* **Exercise directions**
In this exercise, return only the lines that run from the line with "Task: Select the Exponea entity cell" to the end of the entries below, both included. Pictures are not copied.
======== Information provided
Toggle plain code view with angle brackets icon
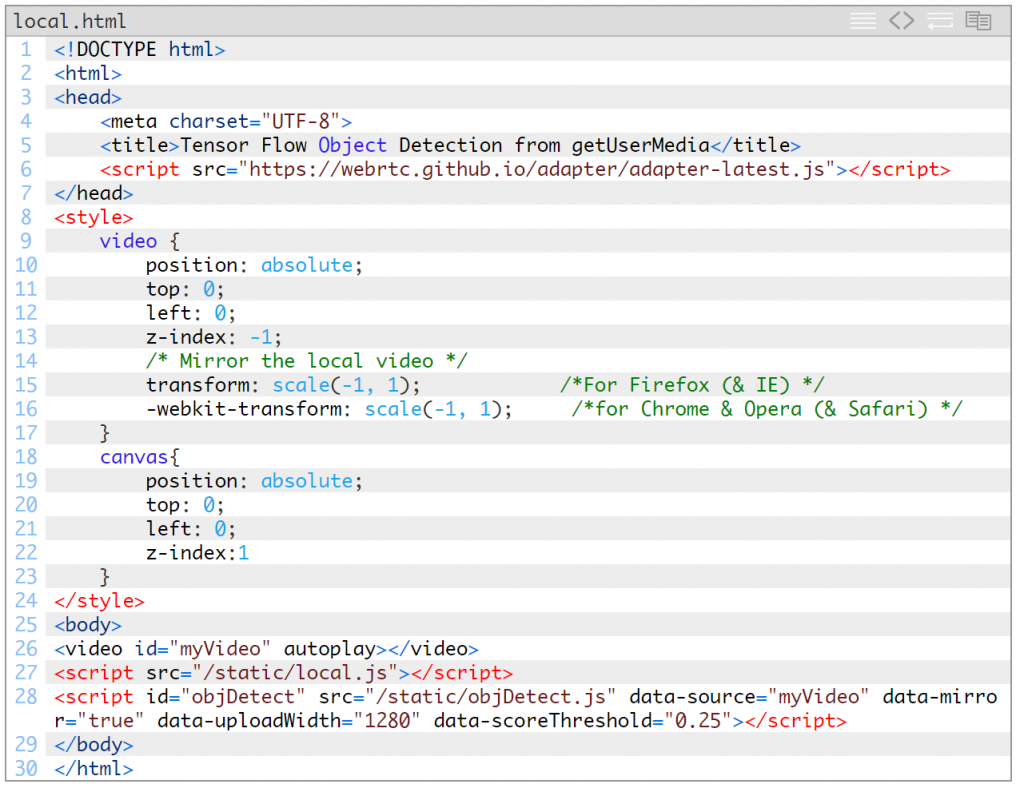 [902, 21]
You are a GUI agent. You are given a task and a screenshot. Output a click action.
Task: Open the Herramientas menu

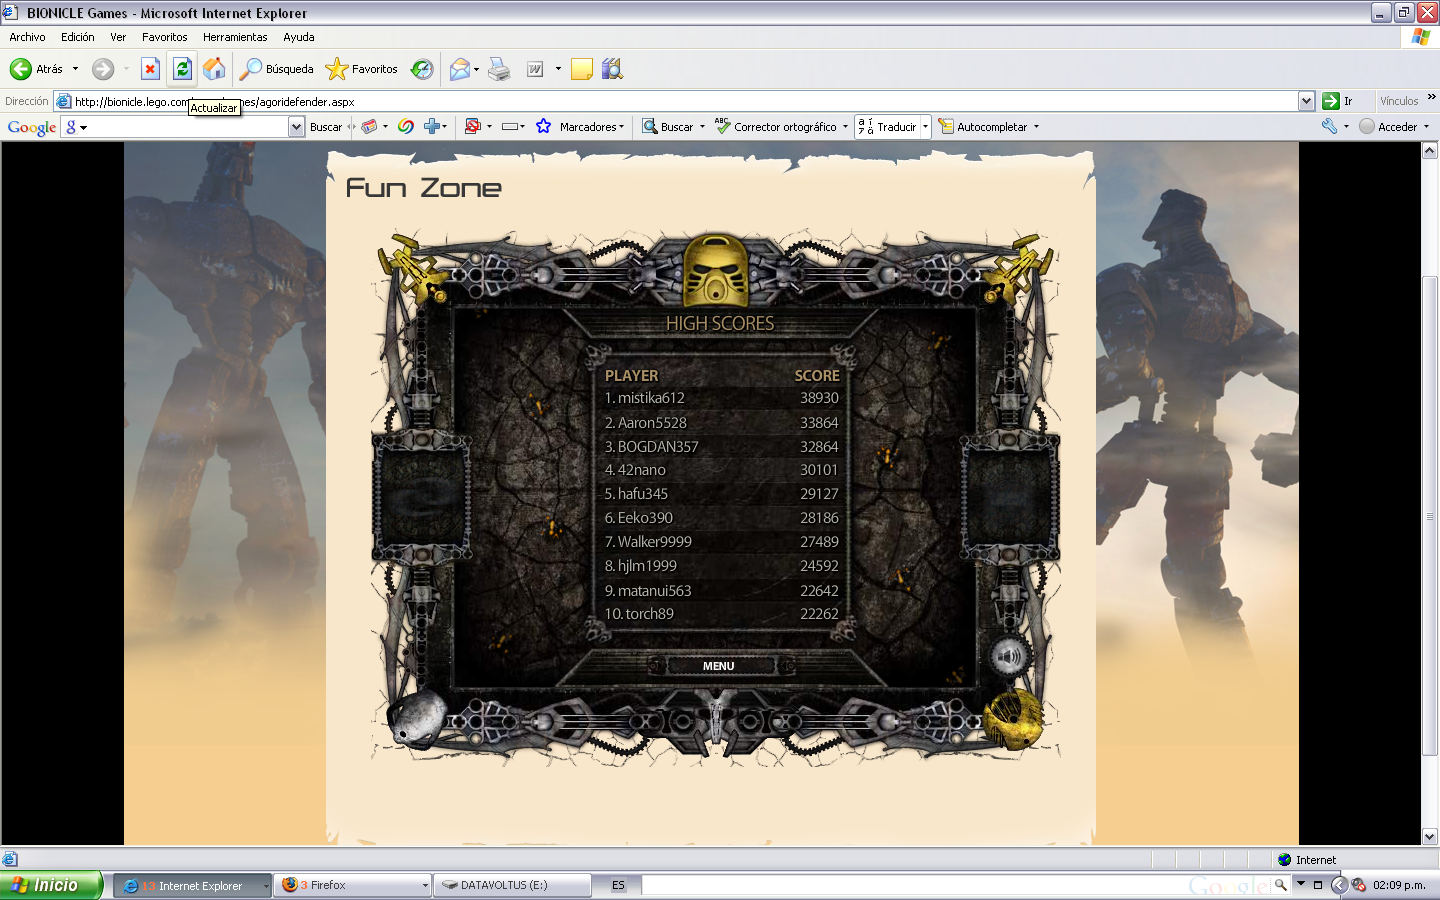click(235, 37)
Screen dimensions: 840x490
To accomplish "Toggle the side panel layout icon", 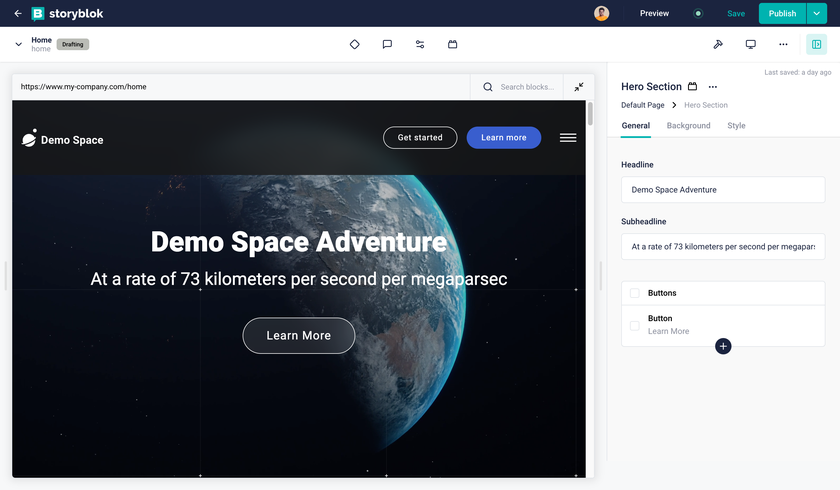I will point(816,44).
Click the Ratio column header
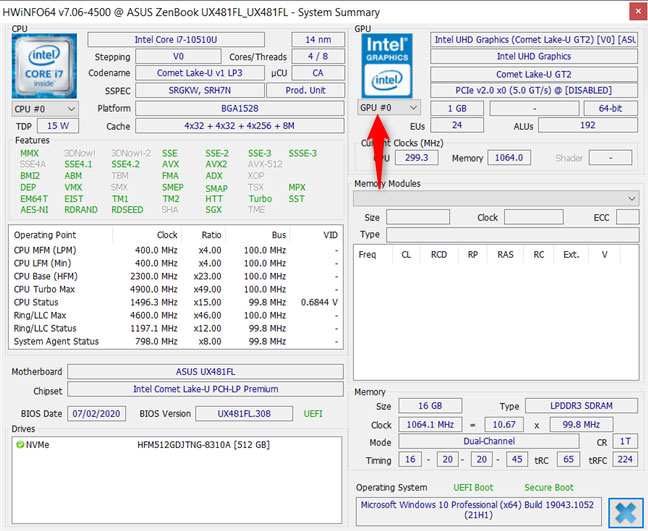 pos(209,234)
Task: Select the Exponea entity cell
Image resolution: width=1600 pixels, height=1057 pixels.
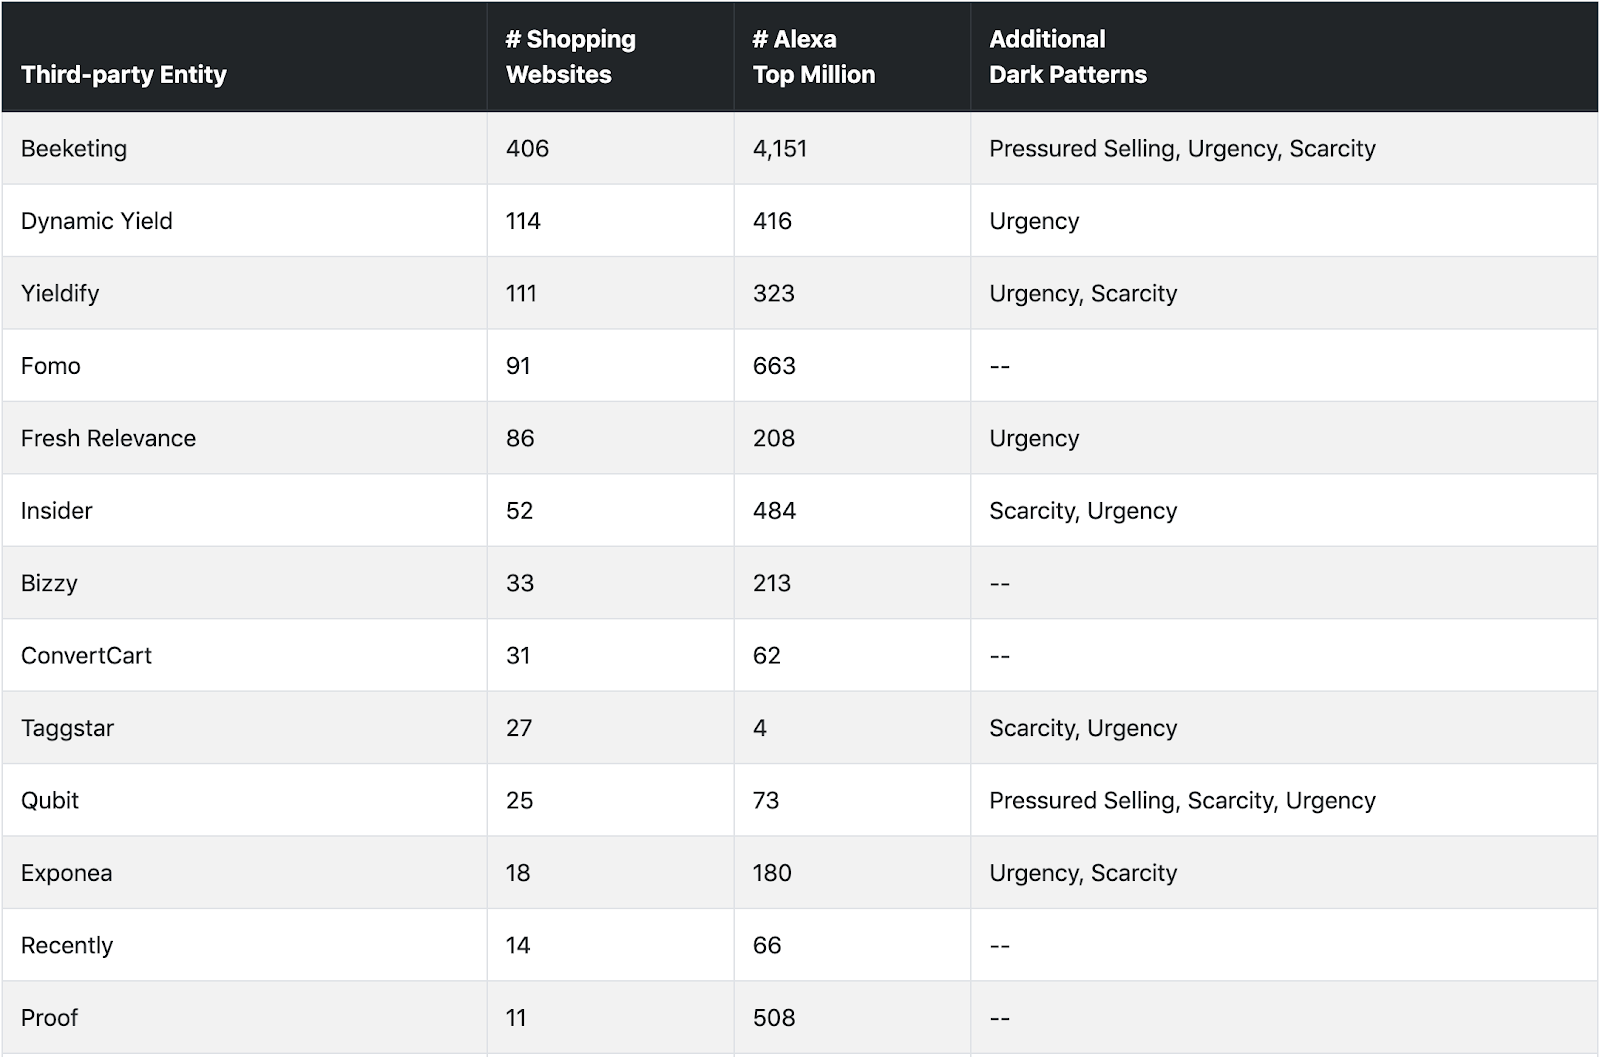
================
* **Expected output**
Task: Select the Exponea entity cell
Image resolution: width=1600 pixels, height=1057 pixels.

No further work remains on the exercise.